Eles se mantiveram perto da árvore enquanto Érico estava mais próximo do lago.

— Viemos saber como estava — Lipe disse, se aproximando cautelosamente de Érico, querendo pôr a mão no ombro dele. Quando conseguiu, suas costas ficaram menos tensas.

Joaquim demorou um pouco mais para se aproximar, não sabia se seria correto ser condescendente, mesmo que não tivesse intenção de ser. Ele e Érico haviam discutido antes de Bico possuí-lo, não haviam conversado ainda, suas poucas palavras mal poderiam ser chamadas de conversa civilizada.

Chegar perto dele fez algo dentro de si estremecer, mas de um jeito bom, como quando se estremece pela água da banheira, pela chuva em sua pele ou pela sensação do vento em seu rosto, bagunçando seus cabelos. Isto o fez lembrar-se o porquê havia se amarrado aos garotos ao seu lado, era o misto de sensações que eles lhe traziam, que quase poderia ser uma música que mudava constantemente; ora barulhenta pelos desafios que enfrentavam, o ritmo fazendo seu coração disparar dentro do peito como se quisesse bater asas e fugir, ora calma, como agora, ouvindo as próprias respirações. Era bom, Joaquim pensava, ter alguém que te coloca no ritmo da adrenalina e depois, na calmaria. Ele precisava tanto de Érico e de Lipe que sentiu novamente a vontade de chorar. Sabia que não choraria, mas teve vontade, e teve vontade de dizer em voz alta que os amava.

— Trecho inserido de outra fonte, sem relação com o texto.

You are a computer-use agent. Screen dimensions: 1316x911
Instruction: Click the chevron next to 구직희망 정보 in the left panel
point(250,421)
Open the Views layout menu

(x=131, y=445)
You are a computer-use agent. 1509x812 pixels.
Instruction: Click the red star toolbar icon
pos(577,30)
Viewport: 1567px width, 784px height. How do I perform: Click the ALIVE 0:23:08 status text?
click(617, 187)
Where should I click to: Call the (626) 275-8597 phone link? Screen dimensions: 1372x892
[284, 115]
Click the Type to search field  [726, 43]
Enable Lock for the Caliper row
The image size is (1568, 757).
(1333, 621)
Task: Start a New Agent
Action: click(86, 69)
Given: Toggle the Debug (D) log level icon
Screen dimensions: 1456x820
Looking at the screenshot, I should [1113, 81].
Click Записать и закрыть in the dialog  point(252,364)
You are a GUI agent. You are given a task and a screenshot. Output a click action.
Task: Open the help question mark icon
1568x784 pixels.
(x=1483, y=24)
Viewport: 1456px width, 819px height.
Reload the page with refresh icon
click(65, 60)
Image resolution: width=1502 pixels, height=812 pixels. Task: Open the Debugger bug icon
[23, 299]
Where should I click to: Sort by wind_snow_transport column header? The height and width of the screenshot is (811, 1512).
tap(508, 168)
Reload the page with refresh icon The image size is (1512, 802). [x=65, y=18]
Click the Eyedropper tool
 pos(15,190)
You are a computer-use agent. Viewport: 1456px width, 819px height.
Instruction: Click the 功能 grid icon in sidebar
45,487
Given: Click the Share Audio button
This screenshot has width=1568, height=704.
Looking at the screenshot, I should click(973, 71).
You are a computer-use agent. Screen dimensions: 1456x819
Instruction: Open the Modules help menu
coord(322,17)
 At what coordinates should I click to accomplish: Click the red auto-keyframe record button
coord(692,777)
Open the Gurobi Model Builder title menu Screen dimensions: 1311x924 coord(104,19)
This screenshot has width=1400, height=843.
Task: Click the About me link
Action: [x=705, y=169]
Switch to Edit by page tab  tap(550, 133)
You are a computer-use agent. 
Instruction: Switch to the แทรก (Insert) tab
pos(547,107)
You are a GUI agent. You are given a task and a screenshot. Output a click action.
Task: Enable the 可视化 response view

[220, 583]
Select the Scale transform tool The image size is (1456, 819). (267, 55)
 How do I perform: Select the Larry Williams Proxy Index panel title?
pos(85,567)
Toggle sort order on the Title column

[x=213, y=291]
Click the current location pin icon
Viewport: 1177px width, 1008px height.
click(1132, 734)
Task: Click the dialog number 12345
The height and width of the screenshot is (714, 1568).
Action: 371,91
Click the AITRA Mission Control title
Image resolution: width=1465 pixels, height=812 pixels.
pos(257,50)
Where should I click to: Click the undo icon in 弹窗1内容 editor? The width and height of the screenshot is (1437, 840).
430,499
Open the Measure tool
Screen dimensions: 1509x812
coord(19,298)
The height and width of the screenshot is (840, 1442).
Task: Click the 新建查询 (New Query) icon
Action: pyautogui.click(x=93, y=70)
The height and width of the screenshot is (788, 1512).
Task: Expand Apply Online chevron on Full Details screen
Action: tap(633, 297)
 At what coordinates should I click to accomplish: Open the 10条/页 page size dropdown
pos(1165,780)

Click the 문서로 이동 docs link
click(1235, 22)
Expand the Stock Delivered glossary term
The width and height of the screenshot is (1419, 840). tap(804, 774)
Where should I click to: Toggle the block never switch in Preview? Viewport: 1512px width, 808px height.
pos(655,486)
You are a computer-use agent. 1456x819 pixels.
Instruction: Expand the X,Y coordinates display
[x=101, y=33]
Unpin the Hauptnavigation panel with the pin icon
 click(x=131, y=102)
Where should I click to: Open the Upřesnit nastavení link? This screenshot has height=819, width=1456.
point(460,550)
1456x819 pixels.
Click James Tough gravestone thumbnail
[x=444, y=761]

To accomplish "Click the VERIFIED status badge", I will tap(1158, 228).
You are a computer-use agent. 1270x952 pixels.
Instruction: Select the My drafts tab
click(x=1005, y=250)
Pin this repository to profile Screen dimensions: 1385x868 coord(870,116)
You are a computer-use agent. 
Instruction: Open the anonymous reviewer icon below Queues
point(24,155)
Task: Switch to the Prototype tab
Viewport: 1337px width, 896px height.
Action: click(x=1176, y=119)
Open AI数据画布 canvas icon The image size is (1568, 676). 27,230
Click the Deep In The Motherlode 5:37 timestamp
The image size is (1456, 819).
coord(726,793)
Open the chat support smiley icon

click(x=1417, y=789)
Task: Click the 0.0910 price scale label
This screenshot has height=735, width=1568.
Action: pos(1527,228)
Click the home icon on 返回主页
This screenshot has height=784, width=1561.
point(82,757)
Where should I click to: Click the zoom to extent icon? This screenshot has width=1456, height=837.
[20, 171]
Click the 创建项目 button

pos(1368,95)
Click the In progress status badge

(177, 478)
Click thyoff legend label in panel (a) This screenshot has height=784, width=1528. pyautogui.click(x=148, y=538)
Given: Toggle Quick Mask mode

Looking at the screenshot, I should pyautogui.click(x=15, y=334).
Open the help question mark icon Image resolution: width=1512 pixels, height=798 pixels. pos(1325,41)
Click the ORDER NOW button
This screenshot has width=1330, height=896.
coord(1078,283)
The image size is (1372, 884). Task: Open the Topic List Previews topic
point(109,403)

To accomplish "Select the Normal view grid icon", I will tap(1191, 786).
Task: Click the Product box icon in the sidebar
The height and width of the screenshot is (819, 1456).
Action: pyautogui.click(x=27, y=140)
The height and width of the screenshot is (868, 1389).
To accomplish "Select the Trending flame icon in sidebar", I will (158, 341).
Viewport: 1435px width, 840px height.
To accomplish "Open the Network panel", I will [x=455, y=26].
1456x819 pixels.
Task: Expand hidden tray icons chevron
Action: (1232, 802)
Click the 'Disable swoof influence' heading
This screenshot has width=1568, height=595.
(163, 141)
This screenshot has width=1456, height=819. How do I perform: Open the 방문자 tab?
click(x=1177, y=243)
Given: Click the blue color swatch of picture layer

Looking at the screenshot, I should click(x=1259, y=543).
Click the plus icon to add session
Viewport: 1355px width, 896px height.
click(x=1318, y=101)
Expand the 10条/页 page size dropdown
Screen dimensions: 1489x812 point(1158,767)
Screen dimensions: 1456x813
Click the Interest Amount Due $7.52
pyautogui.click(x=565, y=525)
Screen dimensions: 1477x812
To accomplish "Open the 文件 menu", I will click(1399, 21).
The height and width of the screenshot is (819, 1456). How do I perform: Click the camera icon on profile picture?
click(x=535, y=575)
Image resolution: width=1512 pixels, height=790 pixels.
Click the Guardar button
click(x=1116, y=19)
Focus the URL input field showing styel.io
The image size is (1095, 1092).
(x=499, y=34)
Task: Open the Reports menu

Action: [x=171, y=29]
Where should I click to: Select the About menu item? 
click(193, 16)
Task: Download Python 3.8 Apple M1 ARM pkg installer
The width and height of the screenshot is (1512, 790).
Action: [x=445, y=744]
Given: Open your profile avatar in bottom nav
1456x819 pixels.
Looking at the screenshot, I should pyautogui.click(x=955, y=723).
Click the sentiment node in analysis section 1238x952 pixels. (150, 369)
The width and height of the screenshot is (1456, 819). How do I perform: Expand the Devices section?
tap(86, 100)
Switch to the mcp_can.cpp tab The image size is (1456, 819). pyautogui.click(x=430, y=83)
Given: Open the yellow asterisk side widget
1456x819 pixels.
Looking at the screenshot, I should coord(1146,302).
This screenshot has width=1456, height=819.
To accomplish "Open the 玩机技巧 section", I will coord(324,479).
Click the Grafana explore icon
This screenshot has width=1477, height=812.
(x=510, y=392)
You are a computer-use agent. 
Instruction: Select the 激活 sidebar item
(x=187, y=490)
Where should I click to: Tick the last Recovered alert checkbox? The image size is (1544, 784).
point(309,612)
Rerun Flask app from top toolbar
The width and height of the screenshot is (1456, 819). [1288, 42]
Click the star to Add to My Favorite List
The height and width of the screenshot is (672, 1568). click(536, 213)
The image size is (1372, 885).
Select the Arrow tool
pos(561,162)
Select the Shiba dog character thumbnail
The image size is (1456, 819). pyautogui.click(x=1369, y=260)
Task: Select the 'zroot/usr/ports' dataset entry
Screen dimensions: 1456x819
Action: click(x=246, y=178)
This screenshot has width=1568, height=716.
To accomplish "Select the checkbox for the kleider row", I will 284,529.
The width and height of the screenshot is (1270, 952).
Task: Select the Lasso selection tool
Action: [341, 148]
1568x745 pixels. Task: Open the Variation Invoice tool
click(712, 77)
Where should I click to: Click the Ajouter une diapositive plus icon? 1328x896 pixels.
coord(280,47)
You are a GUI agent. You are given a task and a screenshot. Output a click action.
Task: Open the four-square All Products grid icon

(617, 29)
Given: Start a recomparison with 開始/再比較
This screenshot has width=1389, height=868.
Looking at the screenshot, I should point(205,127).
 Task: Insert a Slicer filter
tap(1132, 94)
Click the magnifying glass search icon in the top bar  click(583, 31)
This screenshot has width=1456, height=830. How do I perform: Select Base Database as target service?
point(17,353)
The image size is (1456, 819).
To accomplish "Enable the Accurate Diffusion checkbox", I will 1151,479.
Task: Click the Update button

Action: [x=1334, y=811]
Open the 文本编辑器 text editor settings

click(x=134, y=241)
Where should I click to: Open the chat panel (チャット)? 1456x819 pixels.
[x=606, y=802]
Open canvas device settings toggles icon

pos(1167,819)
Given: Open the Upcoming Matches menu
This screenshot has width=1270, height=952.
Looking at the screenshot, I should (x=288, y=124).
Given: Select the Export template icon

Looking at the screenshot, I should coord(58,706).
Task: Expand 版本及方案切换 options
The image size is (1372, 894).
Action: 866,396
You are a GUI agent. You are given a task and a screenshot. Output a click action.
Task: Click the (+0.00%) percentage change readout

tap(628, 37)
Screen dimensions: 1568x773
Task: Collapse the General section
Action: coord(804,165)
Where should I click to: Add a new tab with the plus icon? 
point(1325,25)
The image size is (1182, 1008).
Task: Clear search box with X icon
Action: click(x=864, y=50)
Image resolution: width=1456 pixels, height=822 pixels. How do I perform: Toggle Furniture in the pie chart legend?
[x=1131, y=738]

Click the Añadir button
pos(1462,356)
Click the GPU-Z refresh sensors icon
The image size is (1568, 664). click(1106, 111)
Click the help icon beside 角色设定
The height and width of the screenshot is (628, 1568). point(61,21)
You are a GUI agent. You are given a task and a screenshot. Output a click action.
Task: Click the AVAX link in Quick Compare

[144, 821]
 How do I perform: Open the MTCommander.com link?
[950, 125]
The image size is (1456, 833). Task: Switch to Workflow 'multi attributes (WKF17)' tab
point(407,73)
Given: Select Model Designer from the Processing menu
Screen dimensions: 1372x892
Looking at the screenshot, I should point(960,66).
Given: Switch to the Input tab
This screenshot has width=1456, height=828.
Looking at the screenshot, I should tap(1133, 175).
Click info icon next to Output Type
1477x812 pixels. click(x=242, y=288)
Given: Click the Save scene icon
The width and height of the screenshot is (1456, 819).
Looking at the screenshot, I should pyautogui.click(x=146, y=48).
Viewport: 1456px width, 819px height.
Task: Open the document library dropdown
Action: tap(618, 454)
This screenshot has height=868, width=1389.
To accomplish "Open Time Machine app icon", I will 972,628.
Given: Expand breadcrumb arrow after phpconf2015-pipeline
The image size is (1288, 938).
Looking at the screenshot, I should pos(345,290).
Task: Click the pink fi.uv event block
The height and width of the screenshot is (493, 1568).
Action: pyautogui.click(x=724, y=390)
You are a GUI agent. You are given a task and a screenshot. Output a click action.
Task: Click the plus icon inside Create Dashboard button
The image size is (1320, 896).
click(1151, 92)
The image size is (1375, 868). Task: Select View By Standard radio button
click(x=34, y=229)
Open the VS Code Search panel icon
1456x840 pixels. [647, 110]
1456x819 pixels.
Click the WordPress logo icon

Encarando o lago, ele se manteve calado e esperou que Érico quem iniciasse o assunto assim que estivesse pronto. Mal tinha acabado de decidir isso quando o príncipe começou a chorar. Seus ombros tremeram e ele cobriu o rosto com as mãos, querendo arrancar o próprio rosto com as unhas. Lipe segurou seus braços.

— Pare com isso — pedia ele —, olhe para mim. Érico...

O rosto dele havia ficado rosado.

Joaquim se manteve afastado.

Sentiu-se de mãos atadas quando Érico começou a falar tão rapidamente que praticamente não respirava entre uma palavra e outra.

— Estive apavorado o tempo todo, como eu fui tão ingênuo, de como me deixei enganar todo esse maldito tempo achando que era uma boa pessoa, só porque queria! Não posso acreditar... Parecia tolice, mas era, sim, era a minha alma que gritava comigo, e eu estava apavorado de ficar nela, de ficar só ouvindo e ouvindo sem conseguir sair de lá... O que isso faz de mim? Diabo o que isso... E se eu for como o rei Anton? E se...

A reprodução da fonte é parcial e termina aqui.